Source photo : extrait de “Su historia”, un projet photographique de Nick Fuentes

Comment les gestes te tendresse se transforment-ils en gestes d’amour?
Comment l’amitié se meut en amour ou vice versa?
Comment accorder et son esprit et son coeur et son corps?

Souvent l’un est satisfait et pas les deux autres centres,
et ceux-là, d’une manière parfois tyrannique, voudraient bien tirer jusqu’à eux
le contentement d’aimer et d’être aimé,
le sentiment d’être bien, à sa place, et que cela peut durer.

Le corps, le coeur, l’esprit.
L’un veut, l’autre a peur, l’autre ne sait pas.
Et puis ça tourne, ça tourne, dans tous les ordres.

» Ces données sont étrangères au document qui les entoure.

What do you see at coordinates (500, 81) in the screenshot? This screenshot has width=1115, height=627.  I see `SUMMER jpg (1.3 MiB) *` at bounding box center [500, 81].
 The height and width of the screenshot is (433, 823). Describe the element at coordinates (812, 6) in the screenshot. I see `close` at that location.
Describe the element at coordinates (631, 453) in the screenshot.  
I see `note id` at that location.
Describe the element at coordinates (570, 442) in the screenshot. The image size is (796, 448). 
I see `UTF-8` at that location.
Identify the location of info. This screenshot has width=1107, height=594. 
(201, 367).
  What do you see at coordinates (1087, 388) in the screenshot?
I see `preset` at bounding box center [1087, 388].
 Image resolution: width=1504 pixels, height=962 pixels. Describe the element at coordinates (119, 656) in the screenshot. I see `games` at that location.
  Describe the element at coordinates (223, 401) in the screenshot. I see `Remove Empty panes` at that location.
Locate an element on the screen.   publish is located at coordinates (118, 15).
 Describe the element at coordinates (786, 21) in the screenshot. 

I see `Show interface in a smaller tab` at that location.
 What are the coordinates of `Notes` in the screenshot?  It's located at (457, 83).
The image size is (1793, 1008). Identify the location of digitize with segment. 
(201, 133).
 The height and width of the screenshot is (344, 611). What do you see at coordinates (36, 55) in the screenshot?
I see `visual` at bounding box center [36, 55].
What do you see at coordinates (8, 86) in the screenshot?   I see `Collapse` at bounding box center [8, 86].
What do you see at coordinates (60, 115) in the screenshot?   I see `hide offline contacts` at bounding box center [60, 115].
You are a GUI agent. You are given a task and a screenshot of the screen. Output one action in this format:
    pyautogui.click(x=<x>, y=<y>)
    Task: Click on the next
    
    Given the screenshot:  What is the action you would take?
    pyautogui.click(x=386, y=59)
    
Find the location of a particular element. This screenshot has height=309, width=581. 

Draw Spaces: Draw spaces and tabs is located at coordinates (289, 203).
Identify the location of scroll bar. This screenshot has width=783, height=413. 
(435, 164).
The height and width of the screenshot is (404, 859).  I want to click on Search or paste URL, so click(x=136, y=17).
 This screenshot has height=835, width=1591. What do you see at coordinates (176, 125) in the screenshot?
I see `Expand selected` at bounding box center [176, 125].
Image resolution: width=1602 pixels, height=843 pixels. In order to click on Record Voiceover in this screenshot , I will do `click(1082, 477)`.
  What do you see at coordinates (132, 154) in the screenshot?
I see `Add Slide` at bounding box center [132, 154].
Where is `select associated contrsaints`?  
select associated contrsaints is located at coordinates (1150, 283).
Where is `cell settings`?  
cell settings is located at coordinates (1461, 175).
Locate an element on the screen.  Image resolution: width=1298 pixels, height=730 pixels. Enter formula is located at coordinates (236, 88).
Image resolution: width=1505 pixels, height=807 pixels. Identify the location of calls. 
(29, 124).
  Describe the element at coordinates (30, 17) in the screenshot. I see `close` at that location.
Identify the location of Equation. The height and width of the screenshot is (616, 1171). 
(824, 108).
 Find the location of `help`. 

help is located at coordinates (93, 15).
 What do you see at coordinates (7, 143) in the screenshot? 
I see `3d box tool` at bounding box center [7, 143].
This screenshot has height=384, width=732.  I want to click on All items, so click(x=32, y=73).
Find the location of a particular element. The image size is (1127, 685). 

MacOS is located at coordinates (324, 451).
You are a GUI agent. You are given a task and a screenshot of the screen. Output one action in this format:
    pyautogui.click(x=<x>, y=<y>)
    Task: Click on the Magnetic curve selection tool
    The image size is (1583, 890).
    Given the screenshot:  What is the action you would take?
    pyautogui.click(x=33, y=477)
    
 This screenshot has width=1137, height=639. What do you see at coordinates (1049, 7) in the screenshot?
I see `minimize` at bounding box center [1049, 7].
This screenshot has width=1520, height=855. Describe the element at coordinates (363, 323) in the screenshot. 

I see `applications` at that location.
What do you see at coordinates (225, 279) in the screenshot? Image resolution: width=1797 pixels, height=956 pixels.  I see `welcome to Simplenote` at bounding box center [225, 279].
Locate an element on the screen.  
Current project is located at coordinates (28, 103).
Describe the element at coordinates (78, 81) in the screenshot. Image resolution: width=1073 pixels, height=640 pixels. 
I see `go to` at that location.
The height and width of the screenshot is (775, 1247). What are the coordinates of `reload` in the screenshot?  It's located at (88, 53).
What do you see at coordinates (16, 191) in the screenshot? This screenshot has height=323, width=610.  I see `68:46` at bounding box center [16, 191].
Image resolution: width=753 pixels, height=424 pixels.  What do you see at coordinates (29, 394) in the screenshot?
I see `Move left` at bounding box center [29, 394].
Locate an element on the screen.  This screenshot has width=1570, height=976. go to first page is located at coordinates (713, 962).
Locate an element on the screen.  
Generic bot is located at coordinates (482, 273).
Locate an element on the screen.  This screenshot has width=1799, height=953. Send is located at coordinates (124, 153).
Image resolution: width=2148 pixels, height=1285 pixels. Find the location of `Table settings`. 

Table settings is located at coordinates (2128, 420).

C’est un peu de cela que je retrouve dans la chanson ci-dessous.
Cet amour devient dangereux,
Ton toucher est contagieux,
Tu sais ce dont j’ai besoin ce soir,
Tu sais que j’ai besoin de plus..

Amour ou instinct de vie? Amour ou besoin de tendresse?
– Les deux, mon capitaine !
Sur cette terre, pas d’amour chimiquement pur,
pas d’amour parfait,
mais un désir qui fait grandir
– quand il est coeur-corps-esprit,
une invitation à avancer et à inventer en chemin.

Z.

Eli Lieb – Young Love / Un jeune amour (2013)


When I was twenty two
The day that I met you
When you took my hand through the night
It was getting late
And you asked me to stay
And hold you until we see light

Shut the door and turn the lights off
And put up your dukes tonight

‘Cause this love is getting dangerous
And I need some more tonight
Your touch is contagious
You know what I need tonight
I can’t run and I can’t hide
I’ll be wasted by the light
I’m undone but I’m alive
Don’t ever wanna see the morning light

When I was young in love
When you were everything
We’d stay up and drink through the night
Laying on the roof
I put my hands on you
You said our love will never die

Shut the door and turn the lights off
And put up your dukes tonight

‘Cause this love is getting dangerous
I need some more tonight
Your touch is contagious
You know what I need tonight
I can’t run and I can’t hide
I’ll be wasted by the light
I’m undone but I’m alive
Don’t ever wanna see the morning light

And if we go down with this ship
We go down together
And if we should die tonight
It’s you and me forever

Forever you and I
Together until we die
And I’ll be right next to you
Even on the other side

‘Cause this love is getting dangerous
I need some more tonight
Your touch is contagious
You know what I need tonight
I can’t run and I can’t hide
I’ll be wasted by the light
I’m undone but I’m alive
Don’t ever wanna see the morning light

‘Cause this love is getting dangerous
I need some more tonight
Your touch is contagious
I need some more tonight
I can’t run and I can’t hide
I need some more tonight
I’m undone but I’m alive
Don’t ever wanna see the morning light

When I was twenty two
The day that I met you
When you took my hand through the night

 

Quand j’avais 22 ans
Le jour où je t’ai rencontré
Quand tu as pris ma main dans la nuit
Il se faisait tard
Et tu m’as demandé de rester
Et de veiller sur toi jusqu’à l’aube

Ferme la porte et éteins les lumières
et tiens-toi prêt ce soir.

Car cet amour devient dangereux
Et j’ai besoin de plus ce soir.
Ton toucher est contagieux,
Tu sais ce dont j’ai besoin ce soir.
Je ne peux pas courir et je ne peux pas me cacher.
La lumière m’achèverait.
Je suis perdu mais je suis en vie.
Je ne veux plus jamais voir la lumière du matin.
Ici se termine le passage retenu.